§ What the task asks: Revise the data below, replacing every "Identify the location of" with "Determine the position of" and leaving everything else as it is.

§ Collected data entries:
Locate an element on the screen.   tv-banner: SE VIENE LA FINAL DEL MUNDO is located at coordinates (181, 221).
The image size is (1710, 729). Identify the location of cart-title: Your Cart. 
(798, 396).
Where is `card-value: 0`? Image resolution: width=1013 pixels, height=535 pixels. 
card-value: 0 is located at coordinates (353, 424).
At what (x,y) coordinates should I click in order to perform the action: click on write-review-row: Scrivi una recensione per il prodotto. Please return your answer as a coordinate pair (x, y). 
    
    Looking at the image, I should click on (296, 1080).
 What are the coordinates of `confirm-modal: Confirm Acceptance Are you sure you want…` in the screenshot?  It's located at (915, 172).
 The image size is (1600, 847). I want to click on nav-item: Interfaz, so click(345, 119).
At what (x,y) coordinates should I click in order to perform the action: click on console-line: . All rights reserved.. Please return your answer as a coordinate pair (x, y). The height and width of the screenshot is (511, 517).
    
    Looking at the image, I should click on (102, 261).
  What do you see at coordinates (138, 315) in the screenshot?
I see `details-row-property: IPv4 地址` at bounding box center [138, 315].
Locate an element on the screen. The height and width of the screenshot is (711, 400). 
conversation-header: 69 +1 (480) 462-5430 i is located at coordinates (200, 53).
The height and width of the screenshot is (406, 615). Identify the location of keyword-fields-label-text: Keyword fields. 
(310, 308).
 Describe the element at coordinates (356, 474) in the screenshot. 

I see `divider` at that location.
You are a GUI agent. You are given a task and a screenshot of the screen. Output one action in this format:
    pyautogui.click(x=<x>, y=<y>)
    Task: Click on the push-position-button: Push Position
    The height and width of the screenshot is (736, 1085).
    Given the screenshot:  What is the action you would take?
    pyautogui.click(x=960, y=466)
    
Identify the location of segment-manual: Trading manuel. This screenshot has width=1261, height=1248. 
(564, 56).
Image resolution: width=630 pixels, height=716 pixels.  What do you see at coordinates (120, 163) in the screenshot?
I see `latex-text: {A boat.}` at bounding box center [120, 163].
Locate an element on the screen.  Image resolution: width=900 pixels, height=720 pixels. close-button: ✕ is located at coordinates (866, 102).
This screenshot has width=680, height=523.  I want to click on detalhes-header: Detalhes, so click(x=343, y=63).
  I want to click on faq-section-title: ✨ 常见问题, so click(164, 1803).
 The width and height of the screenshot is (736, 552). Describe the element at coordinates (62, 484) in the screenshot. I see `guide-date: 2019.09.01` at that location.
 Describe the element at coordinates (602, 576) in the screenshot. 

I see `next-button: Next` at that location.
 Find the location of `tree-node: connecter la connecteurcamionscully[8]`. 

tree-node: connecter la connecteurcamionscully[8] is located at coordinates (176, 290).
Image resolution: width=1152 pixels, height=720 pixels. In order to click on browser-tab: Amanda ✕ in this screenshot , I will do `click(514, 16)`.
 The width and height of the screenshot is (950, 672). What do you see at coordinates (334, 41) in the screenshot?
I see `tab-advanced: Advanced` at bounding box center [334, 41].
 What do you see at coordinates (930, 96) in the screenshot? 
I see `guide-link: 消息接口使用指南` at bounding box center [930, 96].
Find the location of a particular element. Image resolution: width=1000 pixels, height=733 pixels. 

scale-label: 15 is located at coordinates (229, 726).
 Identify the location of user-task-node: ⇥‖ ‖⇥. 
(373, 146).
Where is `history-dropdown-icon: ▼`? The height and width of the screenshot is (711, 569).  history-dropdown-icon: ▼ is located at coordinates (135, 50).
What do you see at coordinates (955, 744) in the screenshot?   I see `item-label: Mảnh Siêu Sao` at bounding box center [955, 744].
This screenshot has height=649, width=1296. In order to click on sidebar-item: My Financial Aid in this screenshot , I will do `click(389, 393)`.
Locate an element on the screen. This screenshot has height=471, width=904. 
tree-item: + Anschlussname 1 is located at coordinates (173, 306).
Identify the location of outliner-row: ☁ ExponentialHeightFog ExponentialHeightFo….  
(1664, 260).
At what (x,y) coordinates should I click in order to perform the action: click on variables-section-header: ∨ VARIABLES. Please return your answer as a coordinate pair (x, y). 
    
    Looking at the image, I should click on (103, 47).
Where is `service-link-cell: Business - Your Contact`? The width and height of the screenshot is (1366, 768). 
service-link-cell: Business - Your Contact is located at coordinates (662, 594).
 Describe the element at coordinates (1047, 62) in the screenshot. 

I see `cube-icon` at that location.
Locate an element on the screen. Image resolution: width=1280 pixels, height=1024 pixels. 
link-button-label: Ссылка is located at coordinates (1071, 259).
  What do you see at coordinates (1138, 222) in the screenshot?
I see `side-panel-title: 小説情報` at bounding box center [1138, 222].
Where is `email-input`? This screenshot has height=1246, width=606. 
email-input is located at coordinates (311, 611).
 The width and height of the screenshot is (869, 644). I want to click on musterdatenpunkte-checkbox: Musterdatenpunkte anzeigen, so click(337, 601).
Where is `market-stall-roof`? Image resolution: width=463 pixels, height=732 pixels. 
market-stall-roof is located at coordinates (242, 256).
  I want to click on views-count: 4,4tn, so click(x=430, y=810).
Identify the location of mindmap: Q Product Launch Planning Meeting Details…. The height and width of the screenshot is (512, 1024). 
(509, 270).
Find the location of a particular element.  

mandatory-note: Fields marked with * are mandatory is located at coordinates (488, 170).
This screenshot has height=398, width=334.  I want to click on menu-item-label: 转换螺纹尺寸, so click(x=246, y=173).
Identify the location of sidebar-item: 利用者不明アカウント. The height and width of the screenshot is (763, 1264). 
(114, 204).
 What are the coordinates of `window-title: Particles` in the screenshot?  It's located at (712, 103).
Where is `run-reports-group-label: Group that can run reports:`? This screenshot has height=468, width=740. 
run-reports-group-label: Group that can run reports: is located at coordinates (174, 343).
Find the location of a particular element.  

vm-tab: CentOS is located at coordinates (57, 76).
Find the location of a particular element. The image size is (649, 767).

§ Task answer:
Locate an element on the screen.   tv-banner: SE VIENE LA FINAL DEL MUNDO is located at coordinates (181, 221).
The image size is (1710, 729). Determine the position of cart-title: Your Cart. 
(798, 396).
Where is `card-value: 0`? Image resolution: width=1013 pixels, height=535 pixels. 
card-value: 0 is located at coordinates (353, 424).
At what (x,y) coordinates should I click in order to perform the action: click on write-review-row: Scrivi una recensione per il prodotto. Please return your answer as a coordinate pair (x, y). 
    
    Looking at the image, I should click on (296, 1080).
 What are the coordinates of `confirm-modal: Confirm Acceptance Are you sure you want…` in the screenshot?  It's located at (915, 172).
 The image size is (1600, 847). I want to click on nav-item: Interfaz, so click(345, 119).
At what (x,y) coordinates should I click in order to perform the action: click on console-line: . All rights reserved.. Please return your answer as a coordinate pair (x, y). The height and width of the screenshot is (511, 517).
    
    Looking at the image, I should click on (102, 261).
  What do you see at coordinates (138, 315) in the screenshot?
I see `details-row-property: IPv4 地址` at bounding box center [138, 315].
Locate an element on the screen. The height and width of the screenshot is (711, 400). 
conversation-header: 69 +1 (480) 462-5430 i is located at coordinates (200, 53).
The height and width of the screenshot is (406, 615). Determine the position of keyword-fields-label-text: Keyword fields. 
(310, 308).
 Describe the element at coordinates (356, 474) in the screenshot. 

I see `divider` at that location.
You are a GUI agent. You are given a task and a screenshot of the screen. Output one action in this format:
    pyautogui.click(x=<x>, y=<y>)
    Task: Click on the push-position-button: Push Position
    The height and width of the screenshot is (736, 1085).
    Given the screenshot:  What is the action you would take?
    pyautogui.click(x=960, y=466)
    
Determine the position of segment-manual: Trading manuel. This screenshot has width=1261, height=1248. 
(564, 56).
Image resolution: width=630 pixels, height=716 pixels.  What do you see at coordinates (120, 163) in the screenshot?
I see `latex-text: {A boat.}` at bounding box center [120, 163].
Locate an element on the screen.  Image resolution: width=900 pixels, height=720 pixels. close-button: ✕ is located at coordinates (866, 102).
This screenshot has width=680, height=523.  I want to click on detalhes-header: Detalhes, so click(x=343, y=63).
  I want to click on faq-section-title: ✨ 常见问题, so click(164, 1803).
 The width and height of the screenshot is (736, 552). Describe the element at coordinates (62, 484) in the screenshot. I see `guide-date: 2019.09.01` at that location.
 Describe the element at coordinates (602, 576) in the screenshot. 

I see `next-button: Next` at that location.
 Find the location of `tree-node: connecter la connecteurcamionscully[8]`. 

tree-node: connecter la connecteurcamionscully[8] is located at coordinates (176, 290).
Image resolution: width=1152 pixels, height=720 pixels. In order to click on browser-tab: Amanda ✕ in this screenshot , I will do `click(514, 16)`.
 The width and height of the screenshot is (950, 672). What do you see at coordinates (334, 41) in the screenshot?
I see `tab-advanced: Advanced` at bounding box center [334, 41].
 What do you see at coordinates (930, 96) in the screenshot? 
I see `guide-link: 消息接口使用指南` at bounding box center [930, 96].
Find the location of a particular element. Image resolution: width=1000 pixels, height=733 pixels. 

scale-label: 15 is located at coordinates (229, 726).
 Determine the position of user-task-node: ⇥‖ ‖⇥. 
(373, 146).
Where is `history-dropdown-icon: ▼`? The height and width of the screenshot is (711, 569).  history-dropdown-icon: ▼ is located at coordinates (135, 50).
What do you see at coordinates (955, 744) in the screenshot?   I see `item-label: Mảnh Siêu Sao` at bounding box center [955, 744].
This screenshot has height=649, width=1296. In order to click on sidebar-item: My Financial Aid in this screenshot , I will do `click(389, 393)`.
Locate an element on the screen. This screenshot has height=471, width=904. 
tree-item: + Anschlussname 1 is located at coordinates (173, 306).
Determine the position of outliner-row: ☁ ExponentialHeightFog ExponentialHeightFo….  
(1664, 260).
At what (x,y) coordinates should I click in order to perform the action: click on variables-section-header: ∨ VARIABLES. Please return your answer as a coordinate pair (x, y). 
    
    Looking at the image, I should click on (103, 47).
Where is `service-link-cell: Business - Your Contact`? The width and height of the screenshot is (1366, 768). 
service-link-cell: Business - Your Contact is located at coordinates (662, 594).
 Describe the element at coordinates (1047, 62) in the screenshot. 

I see `cube-icon` at that location.
Locate an element on the screen. Image resolution: width=1280 pixels, height=1024 pixels. 
link-button-label: Ссылка is located at coordinates (1071, 259).
  What do you see at coordinates (1138, 222) in the screenshot?
I see `side-panel-title: 小説情報` at bounding box center [1138, 222].
Where is `email-input`? This screenshot has height=1246, width=606. 
email-input is located at coordinates (311, 611).
 The width and height of the screenshot is (869, 644). I want to click on musterdatenpunkte-checkbox: Musterdatenpunkte anzeigen, so click(337, 601).
Where is `market-stall-roof`? Image resolution: width=463 pixels, height=732 pixels. 
market-stall-roof is located at coordinates (242, 256).
  I want to click on views-count: 4,4tn, so click(x=430, y=810).
Determine the position of mindmap: Q Product Launch Planning Meeting Details…. The height and width of the screenshot is (512, 1024). 
(509, 270).
Find the location of a particular element.  

mandatory-note: Fields marked with * are mandatory is located at coordinates (488, 170).
This screenshot has height=398, width=334.  I want to click on menu-item-label: 转换螺纹尺寸, so click(x=246, y=173).
Determine the position of sidebar-item: 利用者不明アカウント. The height and width of the screenshot is (763, 1264). 
(114, 204).
 What are the coordinates of `window-title: Particles` in the screenshot?  It's located at (712, 103).
Where is `run-reports-group-label: Group that can run reports:`? This screenshot has height=468, width=740. 
run-reports-group-label: Group that can run reports: is located at coordinates (174, 343).
Find the location of a particular element.  

vm-tab: CentOS is located at coordinates (57, 76).
Find the location of a particular element. The image size is (649, 767).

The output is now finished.